The other major character, Sarah Layton, has been haunting Scott's pages since I think the second volume. We know her as sensible, competent, kind, and blessed with a slightly detached intelligence. Although not a beauty like her younger sister Susan, she has a surprising emotional life and is by now no virgin. All through the less political sections of the book there is the titillation of a possible romance between her and Guy. I believe the Granada TV version was more explicit about this, but the novel's slightly awkward obliquity is a strong plus here.
There is a very strange moment after what might be considered the climactic scene in Sarah and Guy's story. Scott seems to go out of his way to parallel it to quite a different episode from earlier in the cycle.
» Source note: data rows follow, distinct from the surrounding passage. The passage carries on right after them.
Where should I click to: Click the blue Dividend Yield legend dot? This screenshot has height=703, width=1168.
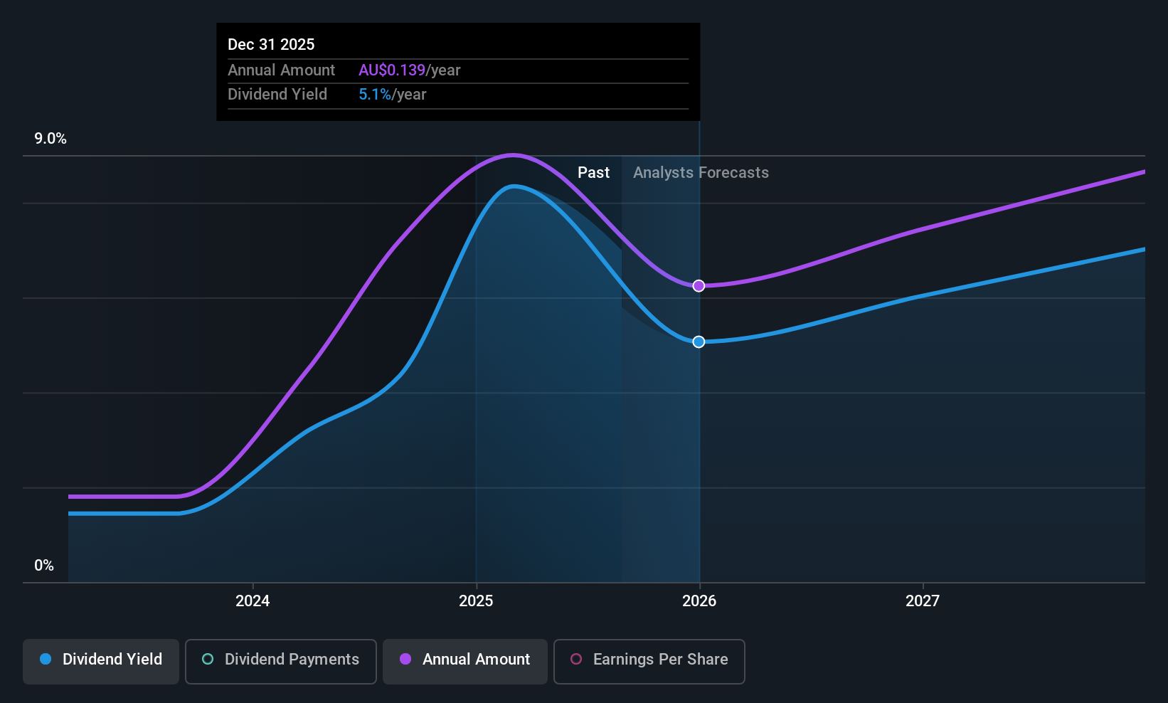click(x=46, y=659)
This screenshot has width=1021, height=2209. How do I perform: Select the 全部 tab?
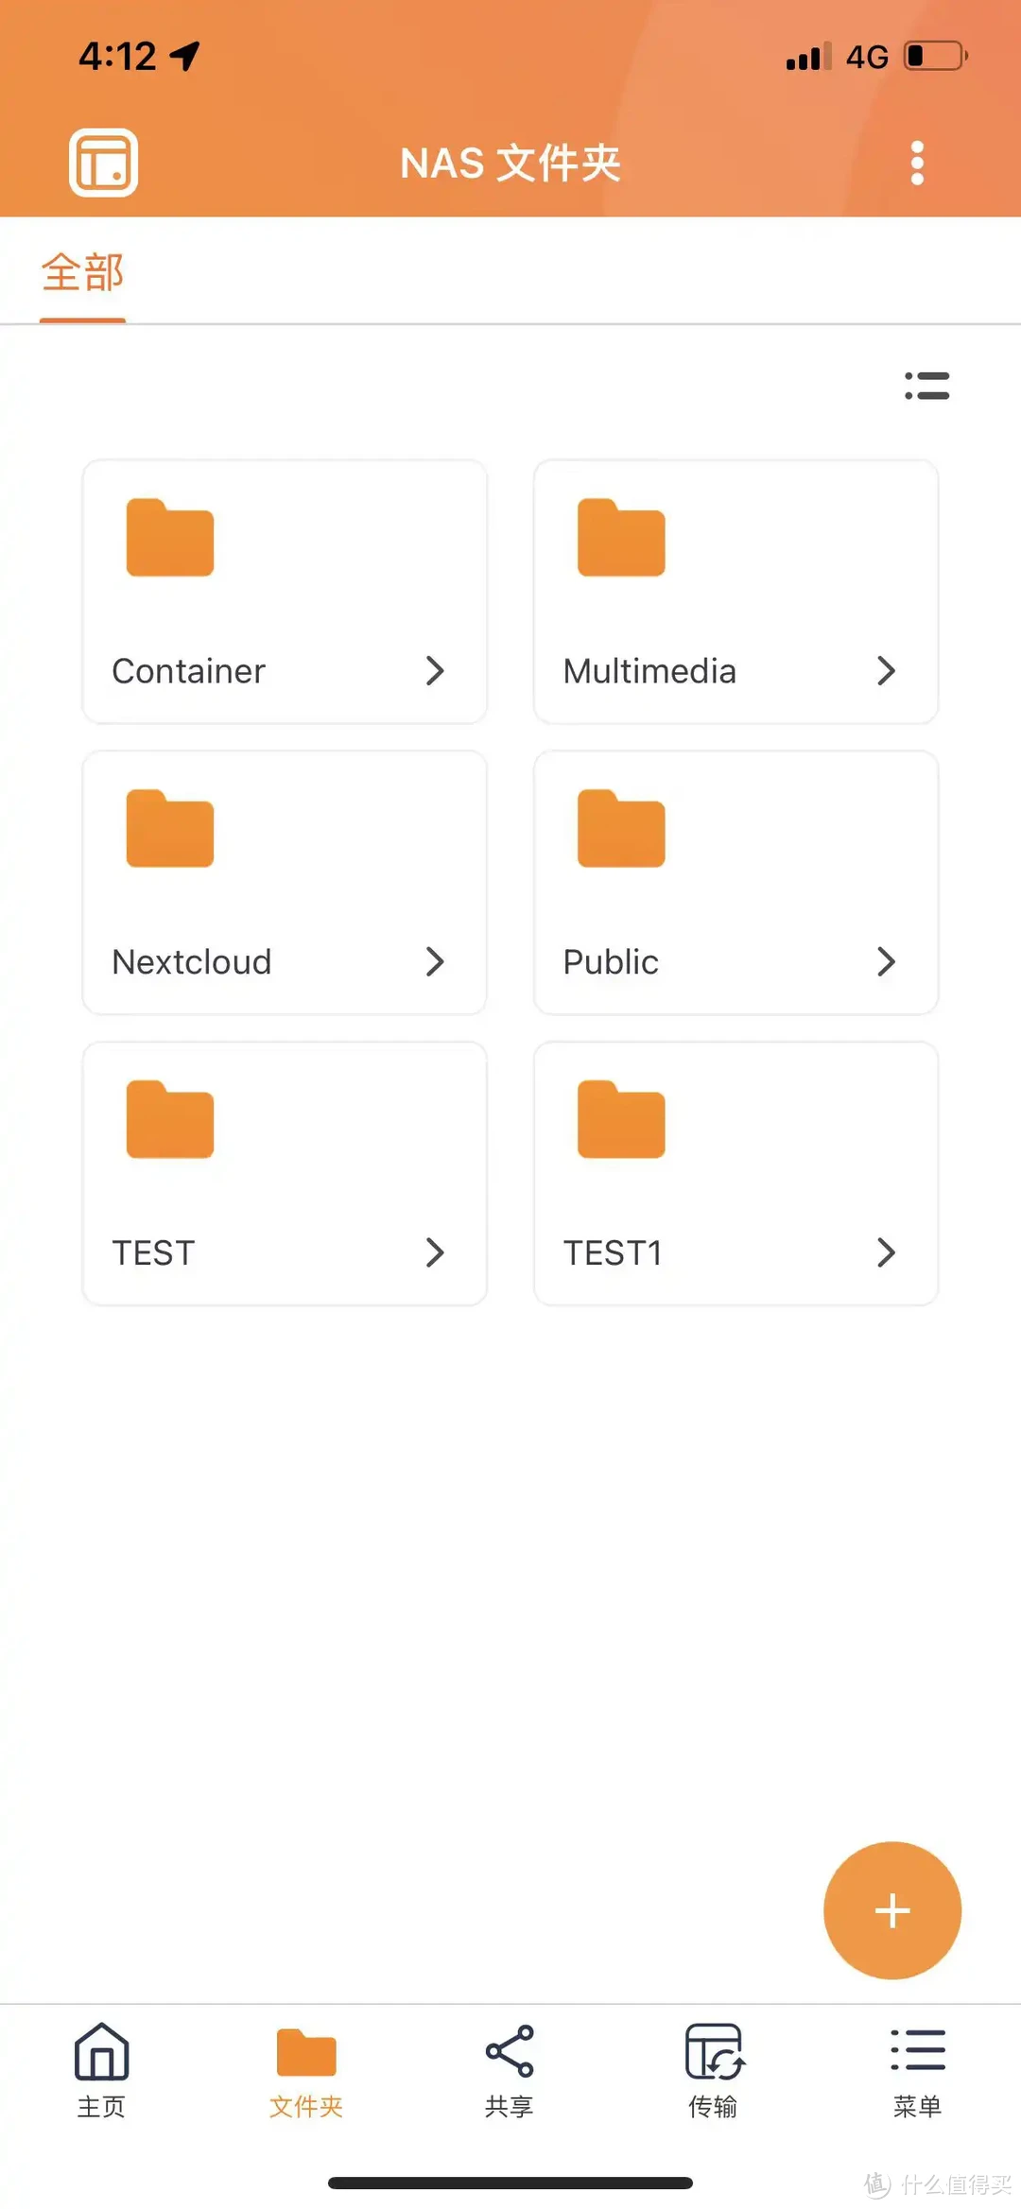(82, 273)
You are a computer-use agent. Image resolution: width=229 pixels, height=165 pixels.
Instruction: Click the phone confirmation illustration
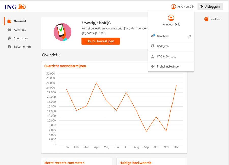pos(62,32)
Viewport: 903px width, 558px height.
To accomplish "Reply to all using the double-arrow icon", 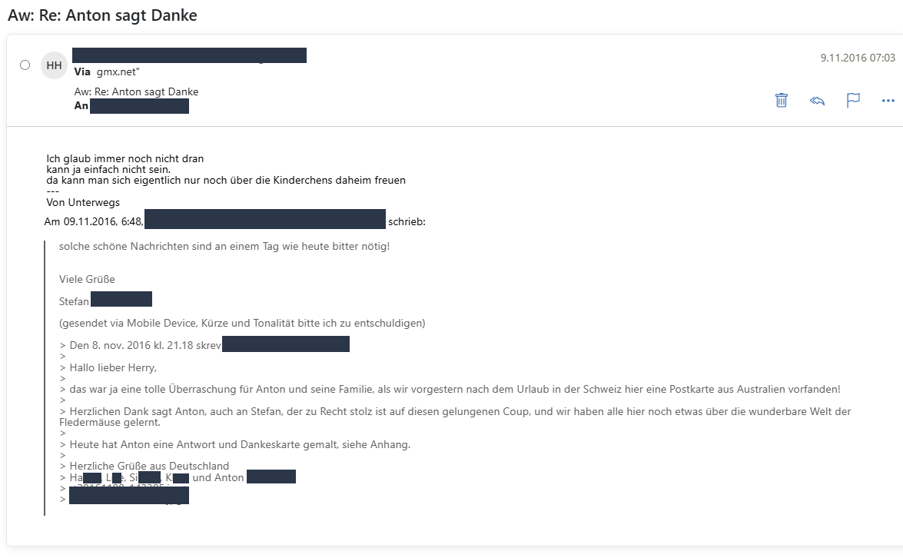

At the time, it seems gratuitous and to detract from the present romance. Yet thinking about it, I realize that Scott's whole method has been to draw such parallels, by revisiting the same scene again and again, or showing similar patterns in many different characters and situations. It is as though he is tracing the eddies and ripples in a slowly moving stream, picking us up almost at random, turning us in the common human circles, then letting us go as the great river flows inexorably on.